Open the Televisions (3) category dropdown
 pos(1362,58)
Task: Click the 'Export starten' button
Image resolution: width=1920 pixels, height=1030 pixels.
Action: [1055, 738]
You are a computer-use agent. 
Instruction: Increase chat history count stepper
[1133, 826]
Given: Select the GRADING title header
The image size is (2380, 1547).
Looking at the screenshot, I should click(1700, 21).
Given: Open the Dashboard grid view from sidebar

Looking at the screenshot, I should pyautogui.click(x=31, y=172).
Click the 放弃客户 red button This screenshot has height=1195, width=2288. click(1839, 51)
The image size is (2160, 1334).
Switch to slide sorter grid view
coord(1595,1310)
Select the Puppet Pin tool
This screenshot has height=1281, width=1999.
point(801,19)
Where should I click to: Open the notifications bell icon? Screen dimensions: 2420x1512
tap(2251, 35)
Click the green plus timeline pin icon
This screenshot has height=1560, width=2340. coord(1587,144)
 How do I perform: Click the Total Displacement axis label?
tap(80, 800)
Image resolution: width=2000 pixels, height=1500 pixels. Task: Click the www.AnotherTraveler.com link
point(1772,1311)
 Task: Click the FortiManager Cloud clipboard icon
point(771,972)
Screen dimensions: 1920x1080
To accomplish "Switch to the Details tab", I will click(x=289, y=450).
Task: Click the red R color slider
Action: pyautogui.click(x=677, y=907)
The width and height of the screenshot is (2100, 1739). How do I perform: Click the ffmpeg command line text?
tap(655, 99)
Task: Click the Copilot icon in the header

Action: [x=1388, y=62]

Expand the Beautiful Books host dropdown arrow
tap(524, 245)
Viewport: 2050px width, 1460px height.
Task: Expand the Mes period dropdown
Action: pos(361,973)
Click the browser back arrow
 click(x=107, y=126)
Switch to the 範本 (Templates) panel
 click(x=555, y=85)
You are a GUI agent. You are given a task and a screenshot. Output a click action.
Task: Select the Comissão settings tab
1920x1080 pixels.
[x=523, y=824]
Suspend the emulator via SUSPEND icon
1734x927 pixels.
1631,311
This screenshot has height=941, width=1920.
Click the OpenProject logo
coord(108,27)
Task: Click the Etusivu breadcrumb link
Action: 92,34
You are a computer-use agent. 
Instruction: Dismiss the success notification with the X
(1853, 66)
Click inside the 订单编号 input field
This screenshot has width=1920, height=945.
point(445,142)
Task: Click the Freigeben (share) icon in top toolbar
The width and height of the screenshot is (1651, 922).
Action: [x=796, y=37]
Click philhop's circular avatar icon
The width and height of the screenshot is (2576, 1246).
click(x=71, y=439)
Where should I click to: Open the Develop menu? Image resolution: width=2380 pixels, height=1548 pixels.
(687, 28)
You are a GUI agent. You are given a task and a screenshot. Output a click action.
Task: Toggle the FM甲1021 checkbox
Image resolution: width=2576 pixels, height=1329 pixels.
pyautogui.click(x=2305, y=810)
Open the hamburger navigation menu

________________________________________

What to work on -
Set down each line exactly as it appears in the data.

Result -
Open the Televisions (3) category dropdown
 pos(1362,58)
Task: Click the 'Export starten' button
Image resolution: width=1920 pixels, height=1030 pixels.
Action: [1055, 738]
You are a computer-use agent. 
Instruction: Increase chat history count stepper
[1133, 826]
Given: Select the GRADING title header
The image size is (2380, 1547).
Looking at the screenshot, I should click(1700, 21).
Given: Open the Dashboard grid view from sidebar

Looking at the screenshot, I should pyautogui.click(x=31, y=172).
Click the 放弃客户 red button This screenshot has height=1195, width=2288. click(1839, 51)
The image size is (2160, 1334).
Switch to slide sorter grid view
coord(1595,1310)
Select the Puppet Pin tool
This screenshot has height=1281, width=1999.
point(801,19)
Where should I click to: Open the notifications bell icon? Screen dimensions: 2420x1512
tap(2251, 35)
Click the green plus timeline pin icon
This screenshot has height=1560, width=2340. coord(1587,144)
 How do I perform: Click the Total Displacement axis label?
tap(80, 800)
Image resolution: width=2000 pixels, height=1500 pixels. Task: Click the www.AnotherTraveler.com link
point(1772,1311)
 Task: Click the FortiManager Cloud clipboard icon
point(771,972)
Screen dimensions: 1920x1080
To accomplish "Switch to the Details tab", I will click(x=289, y=450).
Task: Click the red R color slider
Action: pyautogui.click(x=677, y=907)
The width and height of the screenshot is (2100, 1739). How do I perform: Click the ffmpeg command line text?
tap(655, 99)
Task: Click the Copilot icon in the header

Action: [x=1388, y=62]

Expand the Beautiful Books host dropdown arrow
tap(524, 245)
Viewport: 2050px width, 1460px height.
Task: Expand the Mes period dropdown
Action: pos(361,973)
Click the browser back arrow
 click(x=107, y=126)
Switch to the 範本 (Templates) panel
 click(x=555, y=85)
You are a GUI agent. You are given a task and a screenshot. Output a click action.
Task: Select the Comissão settings tab
1920x1080 pixels.
[x=523, y=824]
Suspend the emulator via SUSPEND icon
1734x927 pixels.
1631,311
This screenshot has height=941, width=1920.
Click the OpenProject logo
coord(108,27)
Task: Click the Etusivu breadcrumb link
Action: 92,34
You are a computer-use agent. 
Instruction: Dismiss the success notification with the X
(1853, 66)
Click inside the 订单编号 input field
This screenshot has width=1920, height=945.
point(445,142)
Task: Click the Freigeben (share) icon in top toolbar
The width and height of the screenshot is (1651, 922).
Action: [x=796, y=37]
Click philhop's circular avatar icon
The width and height of the screenshot is (2576, 1246).
click(x=71, y=439)
Where should I click to: Open the Develop menu? Image resolution: width=2380 pixels, height=1548 pixels.
(687, 28)
You are a GUI agent. You are given a task and a screenshot. Output a click action.
Task: Toggle the FM甲1021 checkbox
Image resolution: width=2576 pixels, height=1329 pixels.
pyautogui.click(x=2305, y=810)
Open the hamburger navigation menu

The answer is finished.